Exercise brief:
What lines below contain the string "Sort"? List them all.

○ ○ ○ ○ ○ ○ ○

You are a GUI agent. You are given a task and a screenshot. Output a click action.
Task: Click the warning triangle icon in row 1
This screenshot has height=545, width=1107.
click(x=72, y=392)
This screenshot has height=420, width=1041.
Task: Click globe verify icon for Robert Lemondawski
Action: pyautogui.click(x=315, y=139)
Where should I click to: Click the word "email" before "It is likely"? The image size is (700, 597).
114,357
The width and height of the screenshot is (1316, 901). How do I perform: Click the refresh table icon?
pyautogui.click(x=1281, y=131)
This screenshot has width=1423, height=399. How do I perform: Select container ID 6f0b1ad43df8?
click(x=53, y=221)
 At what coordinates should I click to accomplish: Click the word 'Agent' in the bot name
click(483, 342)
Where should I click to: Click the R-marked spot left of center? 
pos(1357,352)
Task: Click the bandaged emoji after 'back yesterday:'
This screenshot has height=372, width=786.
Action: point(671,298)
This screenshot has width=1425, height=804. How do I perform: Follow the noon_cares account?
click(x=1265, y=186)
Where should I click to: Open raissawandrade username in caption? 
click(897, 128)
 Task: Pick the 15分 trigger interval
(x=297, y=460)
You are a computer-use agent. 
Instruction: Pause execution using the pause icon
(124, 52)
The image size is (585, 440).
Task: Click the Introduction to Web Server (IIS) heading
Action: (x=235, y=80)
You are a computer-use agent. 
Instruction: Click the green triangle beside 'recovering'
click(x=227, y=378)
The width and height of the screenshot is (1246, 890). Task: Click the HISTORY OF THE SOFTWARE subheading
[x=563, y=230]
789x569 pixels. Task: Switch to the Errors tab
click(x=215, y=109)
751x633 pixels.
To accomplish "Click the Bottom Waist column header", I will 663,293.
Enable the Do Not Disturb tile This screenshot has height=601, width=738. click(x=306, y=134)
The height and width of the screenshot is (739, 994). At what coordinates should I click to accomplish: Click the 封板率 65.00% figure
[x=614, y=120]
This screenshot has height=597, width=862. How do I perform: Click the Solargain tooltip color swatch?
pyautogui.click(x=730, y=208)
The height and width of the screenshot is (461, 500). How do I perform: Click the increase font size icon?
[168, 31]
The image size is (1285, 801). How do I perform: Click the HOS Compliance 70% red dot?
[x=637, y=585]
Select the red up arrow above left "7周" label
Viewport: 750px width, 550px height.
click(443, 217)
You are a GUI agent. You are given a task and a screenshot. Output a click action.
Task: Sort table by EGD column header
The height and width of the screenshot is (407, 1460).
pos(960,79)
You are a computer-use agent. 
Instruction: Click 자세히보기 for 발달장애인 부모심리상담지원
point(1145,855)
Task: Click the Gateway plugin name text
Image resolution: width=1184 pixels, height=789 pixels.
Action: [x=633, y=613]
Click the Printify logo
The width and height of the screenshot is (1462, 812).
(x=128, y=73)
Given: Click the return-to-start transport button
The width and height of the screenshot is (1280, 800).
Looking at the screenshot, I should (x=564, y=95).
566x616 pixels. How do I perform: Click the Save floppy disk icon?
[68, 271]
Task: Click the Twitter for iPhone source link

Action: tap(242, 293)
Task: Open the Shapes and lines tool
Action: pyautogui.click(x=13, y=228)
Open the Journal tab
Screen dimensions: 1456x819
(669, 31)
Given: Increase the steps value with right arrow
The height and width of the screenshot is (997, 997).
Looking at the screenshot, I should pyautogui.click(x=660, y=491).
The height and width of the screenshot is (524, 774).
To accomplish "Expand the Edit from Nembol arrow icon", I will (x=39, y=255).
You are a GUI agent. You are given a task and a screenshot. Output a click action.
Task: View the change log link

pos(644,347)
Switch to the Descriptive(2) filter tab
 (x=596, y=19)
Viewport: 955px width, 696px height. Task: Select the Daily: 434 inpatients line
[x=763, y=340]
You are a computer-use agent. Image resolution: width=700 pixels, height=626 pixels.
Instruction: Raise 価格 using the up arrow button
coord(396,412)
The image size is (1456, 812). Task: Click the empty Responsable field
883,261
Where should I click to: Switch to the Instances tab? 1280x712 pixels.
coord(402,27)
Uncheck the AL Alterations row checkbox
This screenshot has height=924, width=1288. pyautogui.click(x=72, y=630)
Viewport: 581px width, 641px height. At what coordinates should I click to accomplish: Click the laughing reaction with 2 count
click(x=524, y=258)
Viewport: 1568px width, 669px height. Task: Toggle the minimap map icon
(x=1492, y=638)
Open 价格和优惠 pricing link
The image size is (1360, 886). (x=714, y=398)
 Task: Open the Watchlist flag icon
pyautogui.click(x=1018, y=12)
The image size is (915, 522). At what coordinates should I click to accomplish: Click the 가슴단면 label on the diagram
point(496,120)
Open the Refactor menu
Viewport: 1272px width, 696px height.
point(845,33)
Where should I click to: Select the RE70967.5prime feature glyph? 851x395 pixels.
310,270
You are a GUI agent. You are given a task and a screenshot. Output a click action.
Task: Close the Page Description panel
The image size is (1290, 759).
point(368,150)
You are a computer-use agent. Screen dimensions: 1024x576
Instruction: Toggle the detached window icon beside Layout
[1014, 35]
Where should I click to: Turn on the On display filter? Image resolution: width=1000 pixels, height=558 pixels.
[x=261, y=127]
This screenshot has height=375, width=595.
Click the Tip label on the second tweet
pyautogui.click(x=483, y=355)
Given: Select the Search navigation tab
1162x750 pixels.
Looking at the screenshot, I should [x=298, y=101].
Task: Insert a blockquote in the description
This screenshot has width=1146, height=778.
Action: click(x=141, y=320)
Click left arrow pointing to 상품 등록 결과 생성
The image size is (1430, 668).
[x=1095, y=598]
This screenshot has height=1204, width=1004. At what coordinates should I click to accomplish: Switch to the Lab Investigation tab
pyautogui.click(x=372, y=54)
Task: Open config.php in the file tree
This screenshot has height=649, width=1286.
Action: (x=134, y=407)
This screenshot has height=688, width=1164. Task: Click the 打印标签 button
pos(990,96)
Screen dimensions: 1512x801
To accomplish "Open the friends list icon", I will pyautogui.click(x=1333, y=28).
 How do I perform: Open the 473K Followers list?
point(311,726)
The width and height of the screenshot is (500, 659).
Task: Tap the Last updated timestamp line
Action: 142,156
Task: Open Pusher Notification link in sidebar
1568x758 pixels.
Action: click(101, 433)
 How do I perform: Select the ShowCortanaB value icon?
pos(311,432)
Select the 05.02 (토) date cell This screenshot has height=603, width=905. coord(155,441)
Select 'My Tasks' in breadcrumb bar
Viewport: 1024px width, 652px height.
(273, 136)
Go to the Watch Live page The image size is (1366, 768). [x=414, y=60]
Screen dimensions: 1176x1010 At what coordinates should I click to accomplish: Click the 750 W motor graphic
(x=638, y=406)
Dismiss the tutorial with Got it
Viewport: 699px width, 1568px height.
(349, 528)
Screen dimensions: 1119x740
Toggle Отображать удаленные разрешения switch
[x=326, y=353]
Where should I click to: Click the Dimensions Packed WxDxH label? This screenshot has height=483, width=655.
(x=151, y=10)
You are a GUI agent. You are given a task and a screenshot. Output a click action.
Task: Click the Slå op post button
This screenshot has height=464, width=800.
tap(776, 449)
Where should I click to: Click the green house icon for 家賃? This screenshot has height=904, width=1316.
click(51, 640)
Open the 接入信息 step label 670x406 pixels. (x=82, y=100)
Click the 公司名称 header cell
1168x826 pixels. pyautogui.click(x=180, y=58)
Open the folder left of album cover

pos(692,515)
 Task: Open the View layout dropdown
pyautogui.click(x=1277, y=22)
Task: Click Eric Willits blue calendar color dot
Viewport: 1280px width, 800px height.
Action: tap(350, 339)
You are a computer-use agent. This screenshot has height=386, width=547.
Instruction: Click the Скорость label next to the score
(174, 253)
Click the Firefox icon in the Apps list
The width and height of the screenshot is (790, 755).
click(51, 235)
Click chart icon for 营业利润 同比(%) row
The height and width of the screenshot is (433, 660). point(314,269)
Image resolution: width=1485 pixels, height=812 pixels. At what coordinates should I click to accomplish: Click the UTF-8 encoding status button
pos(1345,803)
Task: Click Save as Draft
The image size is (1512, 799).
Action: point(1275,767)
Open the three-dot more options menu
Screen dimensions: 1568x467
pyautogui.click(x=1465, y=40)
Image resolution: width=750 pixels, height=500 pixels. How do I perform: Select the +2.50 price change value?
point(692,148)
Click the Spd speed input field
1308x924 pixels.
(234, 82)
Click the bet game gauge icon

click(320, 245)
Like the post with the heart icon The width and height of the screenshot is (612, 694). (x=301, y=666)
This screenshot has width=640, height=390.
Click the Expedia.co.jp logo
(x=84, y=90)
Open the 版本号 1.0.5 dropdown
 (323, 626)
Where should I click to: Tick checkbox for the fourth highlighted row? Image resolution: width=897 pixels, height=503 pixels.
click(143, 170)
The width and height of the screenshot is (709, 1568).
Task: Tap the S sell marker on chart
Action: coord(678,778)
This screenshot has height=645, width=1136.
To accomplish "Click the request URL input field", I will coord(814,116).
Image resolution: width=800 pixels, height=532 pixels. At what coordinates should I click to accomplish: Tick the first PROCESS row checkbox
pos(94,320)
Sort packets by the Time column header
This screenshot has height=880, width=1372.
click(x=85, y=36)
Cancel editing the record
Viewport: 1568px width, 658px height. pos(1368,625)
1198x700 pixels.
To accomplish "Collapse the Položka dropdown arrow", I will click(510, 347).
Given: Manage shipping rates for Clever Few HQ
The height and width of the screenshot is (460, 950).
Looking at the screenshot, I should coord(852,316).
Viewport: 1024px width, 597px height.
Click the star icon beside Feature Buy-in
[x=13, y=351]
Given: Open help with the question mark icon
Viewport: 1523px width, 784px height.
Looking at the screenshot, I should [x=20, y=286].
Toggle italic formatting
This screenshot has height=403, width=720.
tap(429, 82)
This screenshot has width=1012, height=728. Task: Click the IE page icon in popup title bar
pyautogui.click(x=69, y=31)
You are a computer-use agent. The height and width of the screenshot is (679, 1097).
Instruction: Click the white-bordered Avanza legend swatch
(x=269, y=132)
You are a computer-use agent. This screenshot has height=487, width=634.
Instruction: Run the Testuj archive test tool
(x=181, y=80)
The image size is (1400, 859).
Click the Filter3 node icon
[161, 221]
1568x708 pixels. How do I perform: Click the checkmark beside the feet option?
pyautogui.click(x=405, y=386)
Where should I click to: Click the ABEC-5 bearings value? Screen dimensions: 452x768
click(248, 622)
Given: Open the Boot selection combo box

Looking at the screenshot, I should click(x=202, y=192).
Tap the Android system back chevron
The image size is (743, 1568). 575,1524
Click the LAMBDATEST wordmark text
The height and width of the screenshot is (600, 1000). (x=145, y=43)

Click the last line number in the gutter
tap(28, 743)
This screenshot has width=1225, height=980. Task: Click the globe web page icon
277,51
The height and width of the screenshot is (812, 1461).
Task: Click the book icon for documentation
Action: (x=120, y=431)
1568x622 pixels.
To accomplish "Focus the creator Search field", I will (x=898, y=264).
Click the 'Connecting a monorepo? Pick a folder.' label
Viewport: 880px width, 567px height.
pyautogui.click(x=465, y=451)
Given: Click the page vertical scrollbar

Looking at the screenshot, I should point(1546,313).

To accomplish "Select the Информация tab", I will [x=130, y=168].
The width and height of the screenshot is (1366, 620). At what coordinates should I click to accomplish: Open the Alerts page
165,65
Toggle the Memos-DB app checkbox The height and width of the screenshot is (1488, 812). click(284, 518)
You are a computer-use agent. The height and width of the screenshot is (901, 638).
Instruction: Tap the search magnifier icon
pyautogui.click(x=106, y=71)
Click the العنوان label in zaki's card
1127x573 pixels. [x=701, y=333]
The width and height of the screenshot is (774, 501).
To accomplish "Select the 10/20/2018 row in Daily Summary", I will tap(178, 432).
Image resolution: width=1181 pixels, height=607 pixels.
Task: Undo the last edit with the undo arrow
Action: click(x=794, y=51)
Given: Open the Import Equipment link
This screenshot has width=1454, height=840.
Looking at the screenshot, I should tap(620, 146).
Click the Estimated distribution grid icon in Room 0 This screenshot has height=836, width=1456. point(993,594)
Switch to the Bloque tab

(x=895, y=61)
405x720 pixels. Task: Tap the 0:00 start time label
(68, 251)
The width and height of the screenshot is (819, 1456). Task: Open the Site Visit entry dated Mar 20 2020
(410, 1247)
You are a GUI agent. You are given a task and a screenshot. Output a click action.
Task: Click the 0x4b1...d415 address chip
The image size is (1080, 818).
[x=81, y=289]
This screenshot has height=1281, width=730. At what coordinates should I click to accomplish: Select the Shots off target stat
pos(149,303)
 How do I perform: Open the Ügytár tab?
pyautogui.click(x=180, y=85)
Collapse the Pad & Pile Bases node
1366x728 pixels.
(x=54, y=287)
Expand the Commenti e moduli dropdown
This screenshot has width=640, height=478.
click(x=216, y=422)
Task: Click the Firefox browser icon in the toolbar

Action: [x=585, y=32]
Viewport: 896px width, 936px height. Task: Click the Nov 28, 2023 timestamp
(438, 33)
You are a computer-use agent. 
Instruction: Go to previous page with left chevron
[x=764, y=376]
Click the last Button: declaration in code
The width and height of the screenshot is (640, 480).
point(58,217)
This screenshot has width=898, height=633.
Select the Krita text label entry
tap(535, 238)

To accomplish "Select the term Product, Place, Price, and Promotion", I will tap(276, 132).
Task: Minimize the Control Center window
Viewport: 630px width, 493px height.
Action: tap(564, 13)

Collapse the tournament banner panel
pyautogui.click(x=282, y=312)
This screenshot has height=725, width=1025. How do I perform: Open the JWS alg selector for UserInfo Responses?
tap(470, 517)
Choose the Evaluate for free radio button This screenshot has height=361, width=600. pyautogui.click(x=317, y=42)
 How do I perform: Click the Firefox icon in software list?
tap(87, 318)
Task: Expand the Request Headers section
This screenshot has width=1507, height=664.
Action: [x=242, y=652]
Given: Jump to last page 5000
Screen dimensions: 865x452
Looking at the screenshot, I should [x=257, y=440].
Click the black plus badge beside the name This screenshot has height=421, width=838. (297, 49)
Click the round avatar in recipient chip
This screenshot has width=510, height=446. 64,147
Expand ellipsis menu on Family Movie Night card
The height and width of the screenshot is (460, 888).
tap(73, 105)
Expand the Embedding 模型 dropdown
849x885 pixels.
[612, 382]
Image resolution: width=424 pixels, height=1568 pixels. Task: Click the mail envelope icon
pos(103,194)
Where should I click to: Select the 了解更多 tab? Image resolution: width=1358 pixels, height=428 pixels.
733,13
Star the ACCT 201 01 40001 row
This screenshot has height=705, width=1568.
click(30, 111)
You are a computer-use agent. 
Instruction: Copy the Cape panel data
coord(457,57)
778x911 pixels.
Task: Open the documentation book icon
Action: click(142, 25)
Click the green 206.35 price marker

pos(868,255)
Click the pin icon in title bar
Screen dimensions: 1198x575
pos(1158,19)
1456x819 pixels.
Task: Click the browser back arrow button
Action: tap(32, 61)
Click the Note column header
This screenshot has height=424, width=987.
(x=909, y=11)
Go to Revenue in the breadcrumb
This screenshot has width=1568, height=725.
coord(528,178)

○ ○ ○ ○ ○ ○ ○

Response to this exercise:
Task: Sort table by EGD column header
Sort packets by the Time column header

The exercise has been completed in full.